▶ _Aim of the exercise_: Please render the records as a Markdown table, from the line containing "Tap the $27,844.34 net sales value" through the line containing "[x=90, y=37]", with the columns Row and Text, numbering each line and skipping blank lines. Leave the pictures out of the answer.
-- BEGIN Information provided --
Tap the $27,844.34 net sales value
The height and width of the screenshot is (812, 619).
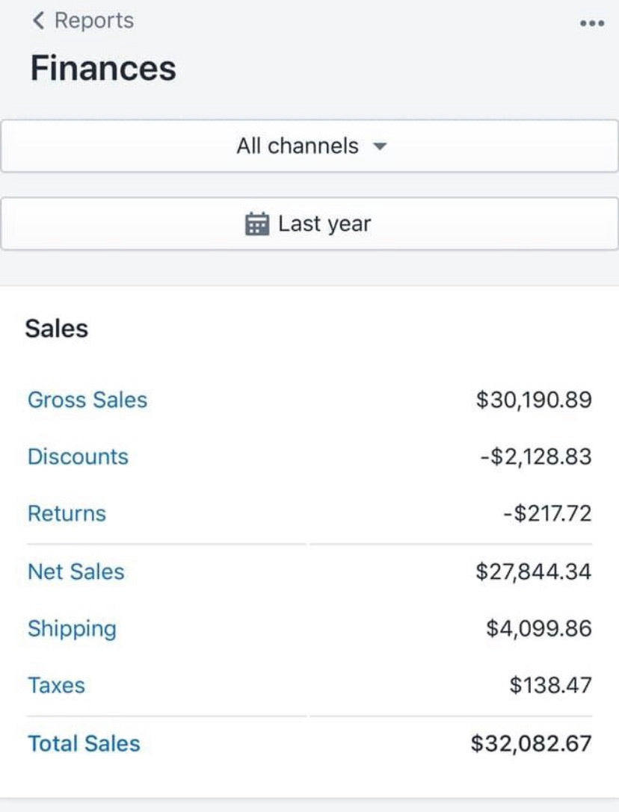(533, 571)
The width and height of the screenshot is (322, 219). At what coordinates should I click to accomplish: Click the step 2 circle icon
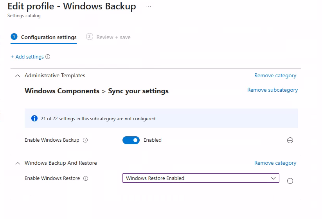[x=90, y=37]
-- END Information provided --
-- BEGIN Information provided --
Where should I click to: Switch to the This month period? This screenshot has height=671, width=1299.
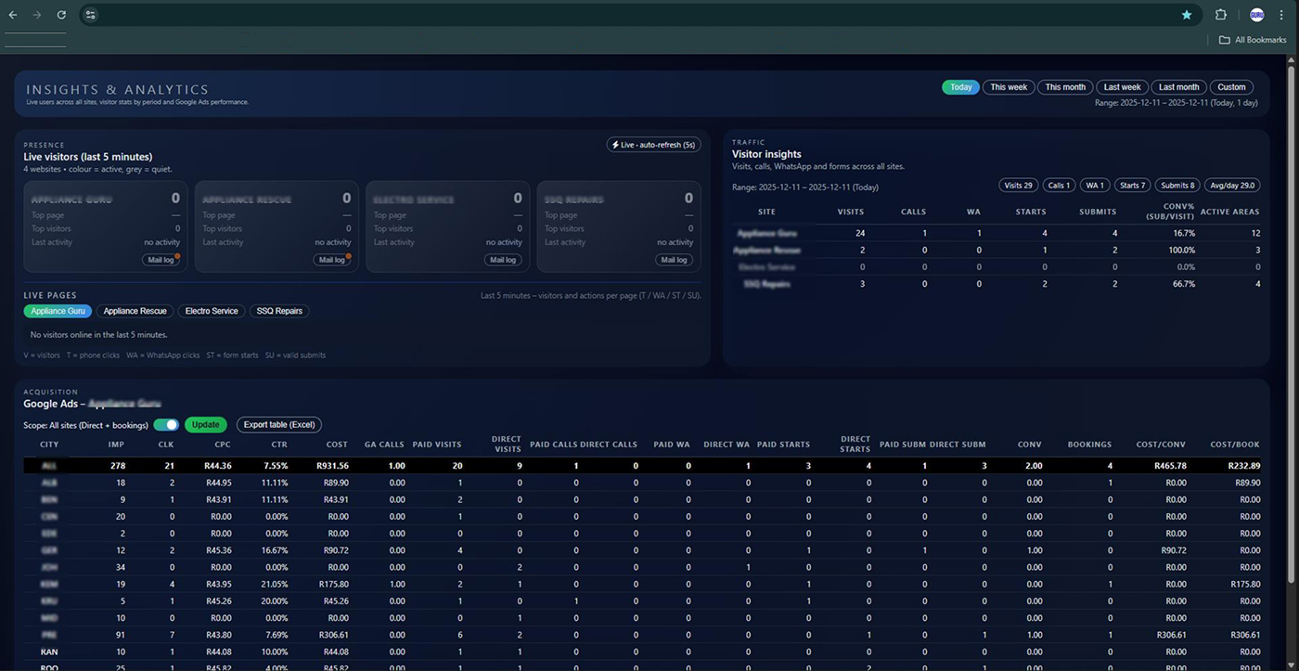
-- END Information provided --
-- BEGIN Information provided --
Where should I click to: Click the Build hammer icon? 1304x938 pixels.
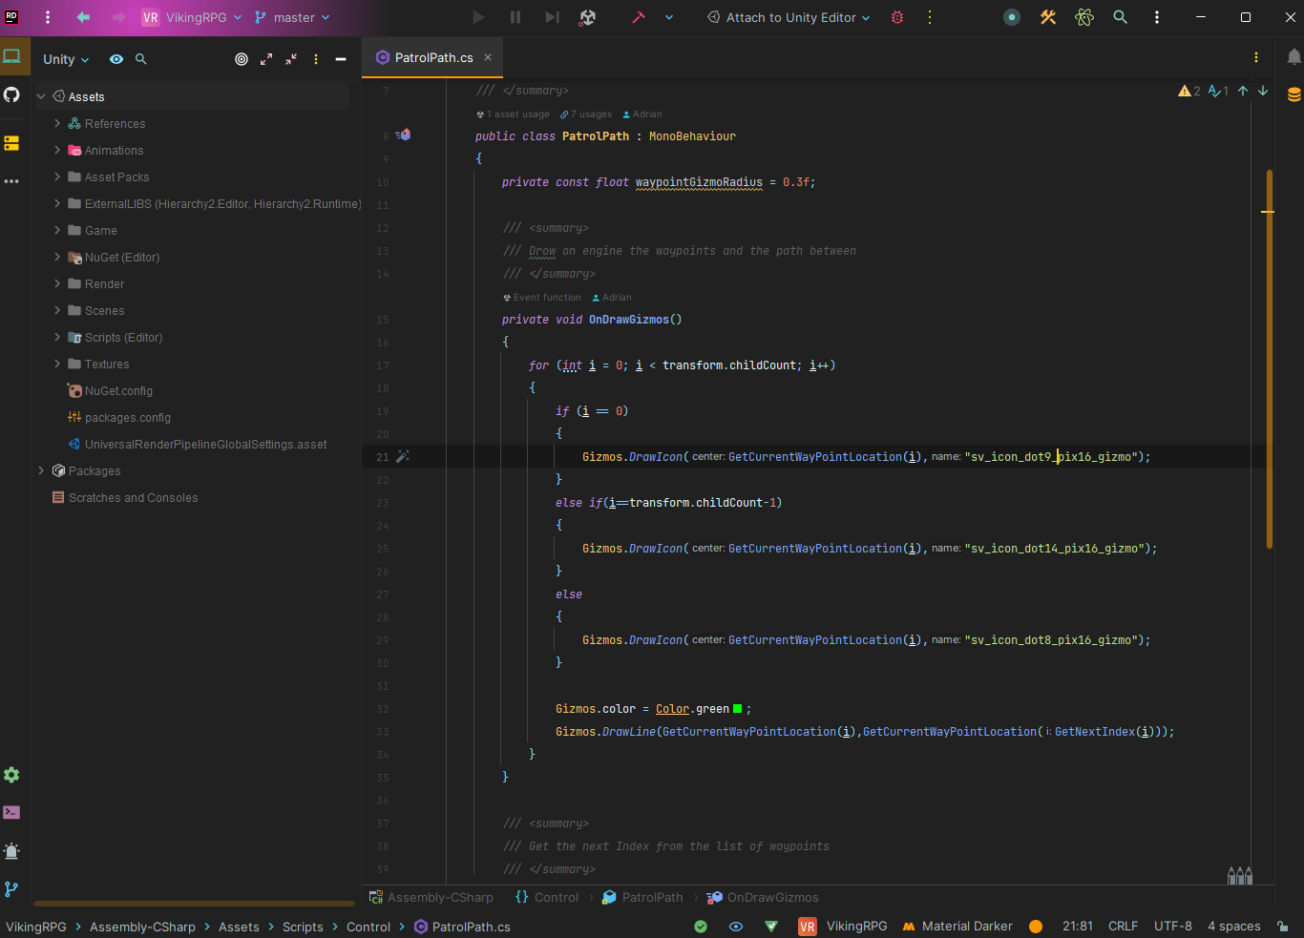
-- END Information provided --
▶ _Solution to this task_:
| Row | Text |
|---|---|
| 1 | Tap the $27,844.34 net sales value |
| 2 | The height and width of the screenshot is (812, 619). |
| 3 | (533, 571) |
| 4 | The width and height of the screenshot is (322, 219). At what coordinates should I click to accomplish: Click the step 2 circle icon |
| 5 | [x=90, y=37] |